The problem is the behavior of the open-ended [pscustomobject]
type with respect to equality comparison and as hashtable keys:
[pscustomobject]
is a .NET reference type (that doesn't define custom equality comparisons), so comparing two instances with -eq
tests for reference equality, which means that only values that reference the very same instance are considered equal.[1]
Using [pscustomobject]
instance as the keys of a hashtable is similarly unhelpful, because, as iRon points out, calling .GetHashCode()
on a [pscustomobject]
instance always yields the same value, irrespective of the instance's set of properties and values.[2] Arguably, this is a bug, as discussed in GitHub issue #15806.
Solutions:
If you're willing to use (PSv5+) custom class
es in lieu of [pscustomobject]
instances, Santiago Squarzon's helpful answer offers a solution that relies on a custom class
implementing the System.IEquatable<T>
interface in order to support a custom, class-specific equality test - but note that since such as custom class compares specific, hard-coded properties, it isn't a general replacement for the open-ended [pscustomobject]
type, whose instances can have arbitrary property sets.
iRon's helpful answer provides a generic solution via a custom class
that wraps a hashtable and uses the XML-serialized form of its [pscustomobject]
entries as the entry keys (using the serialization format PowerShell uses for its remoting and background-job infrastructure), relying on the fact that distinct strings with the same content report the same hash code, via .GetHahCode()
. This is probably the best overall solution, because it performs reasonably well while providing a generic comparison that is reasonably robust: it works robustly for value-type property values (as are typical in [pscustomobject]
instances) and tests the properties of reference-type values for value equality, but the necessary limit on serialization depth means that it is at least possible for deeply nested objects with differing property values below the serialization depth to be considered the same - see this answer for more information on PowerShell's serialization and its limitations.
Below is an ad-hoc solution based on iRon's answer that doesn't require defining custom class
es, but it doesn't perform well.
# Available in PSv5+, to allow referencing the [System.Management.Automation.PSSerializer] type
# as just [PSSerializer]; in v4-, use the full type name.
using namespace System.Management.Automation
# Define a *list* rather than an array, because it is
# efficiently extensible
$list = [System.Collections.ArrayList] (
[pscustomobject] @{prop1="bob"; prop2="dude"; prop3="awesome"},
[pscustomobject] @{prop1="alice";prop2="dudette";prop3="awesome"}
)
# Conditionally add two objects to the list:
# One of them is a duplicate and will be ignored.

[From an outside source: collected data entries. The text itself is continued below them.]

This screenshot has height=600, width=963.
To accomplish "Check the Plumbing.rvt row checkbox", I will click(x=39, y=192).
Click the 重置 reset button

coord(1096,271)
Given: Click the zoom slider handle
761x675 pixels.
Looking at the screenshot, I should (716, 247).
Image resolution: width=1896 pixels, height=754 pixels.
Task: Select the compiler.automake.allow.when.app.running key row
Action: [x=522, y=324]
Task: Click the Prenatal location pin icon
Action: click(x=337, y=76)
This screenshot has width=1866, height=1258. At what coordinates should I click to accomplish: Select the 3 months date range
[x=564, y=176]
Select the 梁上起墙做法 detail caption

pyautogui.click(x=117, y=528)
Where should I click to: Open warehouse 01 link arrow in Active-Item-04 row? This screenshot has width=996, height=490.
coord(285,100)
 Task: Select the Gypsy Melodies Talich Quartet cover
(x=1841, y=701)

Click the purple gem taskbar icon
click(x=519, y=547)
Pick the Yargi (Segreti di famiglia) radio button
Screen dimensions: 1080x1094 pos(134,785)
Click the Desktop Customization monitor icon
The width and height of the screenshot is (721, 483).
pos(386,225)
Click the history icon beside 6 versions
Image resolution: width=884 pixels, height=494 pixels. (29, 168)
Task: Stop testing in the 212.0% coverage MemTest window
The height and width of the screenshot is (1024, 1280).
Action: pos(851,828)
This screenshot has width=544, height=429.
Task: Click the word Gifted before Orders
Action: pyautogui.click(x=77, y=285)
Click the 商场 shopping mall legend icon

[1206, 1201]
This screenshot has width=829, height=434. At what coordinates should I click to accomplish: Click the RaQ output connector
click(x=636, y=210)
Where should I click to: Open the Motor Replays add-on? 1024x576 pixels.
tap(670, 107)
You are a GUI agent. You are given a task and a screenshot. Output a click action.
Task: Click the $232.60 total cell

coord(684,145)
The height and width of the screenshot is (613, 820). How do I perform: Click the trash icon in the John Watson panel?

[pscustomobject]@{prop1="bob";prop2="dude";prop3="awesome"},
[pscustomobject]@{prop1="ted";prop2="dude";prop3="middling"} | ForEach-Object {
if ($list.ForEach({ [PSSerializer]::Serialize($_) }) -cnotcontains [PSSerializer]::Serialize($_)) {
$null = $list.Add($_)
}
}
Note the use of the .ForEach()
array method so as to (relatively) efficiently serialize each element of list $list
, though note that it invariably involves creating a temporary array of the same size, containing the element-specific serializations.
There are ways of optimizing the performance of this code, but if that is needed you may as well use iRon's solution.
[1] For instance, [pscustomobject] @{ foo=1 } -eq [pscustomobject] @{ foo=1 }
yields $false
, because two distinct instances are being compared; that they happen to have the same set of properties and values is irrelevant.
[2] For instance, the following prints the same value twice, despite providing two obviously different objects as input:
[pscustomobject] @{ foo=1 }, [pscustomobject] @{ bar=2 } | % GetHashCode
[3] For instance, ([pscustomobject]@{prop1="bob";prop2="dude";prop3="awesome"}).psbase.ToString()
returns verbatim @{prop1=bob; prop2=dude; prop3=awesome}